By: Casey Somerville
I’m Casey Somerville, a 33-year-old previvor, wife, mom, reader, artist, and beach lover who lives in St. Petersburg, Florida with my husband and 3 children. I found out about my BRCA1 mutation last summer, and recently had preventative surgery in May and June. I can be found on Instagram @theflattiecloset.
I leaned forward with my phone pressed to my ear as waves of anxious nausea churned in my stomach. My husband sat beside me, waiting for me to indicate yes or no as I listened to what the genetic counselor was saying on the other end. I gave a strained, quick nod. Yes. I was positive for BRCA1. Yes, my chances for cancer were very high. Yes, we’d need to start thinking preventatively and proactively.

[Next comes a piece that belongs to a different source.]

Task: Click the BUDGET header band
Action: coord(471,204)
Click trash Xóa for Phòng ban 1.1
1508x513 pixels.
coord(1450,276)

Yes: my life would always be affected in some way by BRCA from this moment forward. Yes.
Cancer runs in my family, but it wasn’t until last year when my sister Erin was diagnosed with breast cancer at the unthinkable age of 30 that I really started to seriously consider my risk. My sister’s genetic panel showed that she carried the BRCA1 mutation, and that prompted my siblings and I to get tested, one after the other. I made first contact with the genetic counselor just weeks after my sister’s diagnosis. Days after that initial phone call, I was spitting into a tube and overnighting my saliva to a lab, knowing in my bones it would probably show a positive result.
And there it was.
My thoughts raced over the next few months whenever I processed my BRCA news out loud, internally, or on paper. I was overwhelmed by the sheer amount of decisions I knew I was going to have to make, relieved to finally know what I was up against, confused by my options, and terrified by every Google search. I was also weirdly grateful that I now had the opportunity to tackle my faulty family genes alongside my brave, cancer-fighting sister. I was already tired. Part of me wanted to just ignore the whole thing and get on with my life.

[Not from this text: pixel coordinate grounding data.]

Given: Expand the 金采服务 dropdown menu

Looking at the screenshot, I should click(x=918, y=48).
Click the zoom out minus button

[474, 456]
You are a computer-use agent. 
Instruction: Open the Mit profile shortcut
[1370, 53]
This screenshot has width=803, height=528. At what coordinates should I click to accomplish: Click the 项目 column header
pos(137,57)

Deciding what I wanted to do about my odds was a process that took the better part of a year. After meeting with the breast and gynecological surgeons at Moffitt Cancer Center here in Tampa, Florida, I had my work cut out for me. Facts and percentages and studies jumbled together as my husband and I tried to make sense of it all.
At first, I thought I’d be content to just do breast scans every six months, along with routine gynecological exams. But the more I processed it, the more I realized that my chances were too high, my young family too precious, and my will to live too strong. I didn’t want to sit around and wait until the day a doctor potentially found something during an MRI or mammogram. I didn’t want to have the possibility of ovarian cancer (which, my surgeon informed me, is referred to as “the silent killer”) looming over the rest of my life like a threatening thunderstorm.
I did my best thinking at the beach near our home and out on the water, attempting to float and paddleboard my anxieties into tidy categories. I would come home exhausted and salty with some new insight, a short-lived calm, or a piece of the decision laid to rest.
My options narrowed as I considered what I really wanted and what really mattered to me: being around both mentally and physically for my kids as they grew up became the driving force behind my choices. Soon my hysterectomy was planned. Then my mastectomy. Our family was complete, and I was ready to relinquish my female organs for the greater good.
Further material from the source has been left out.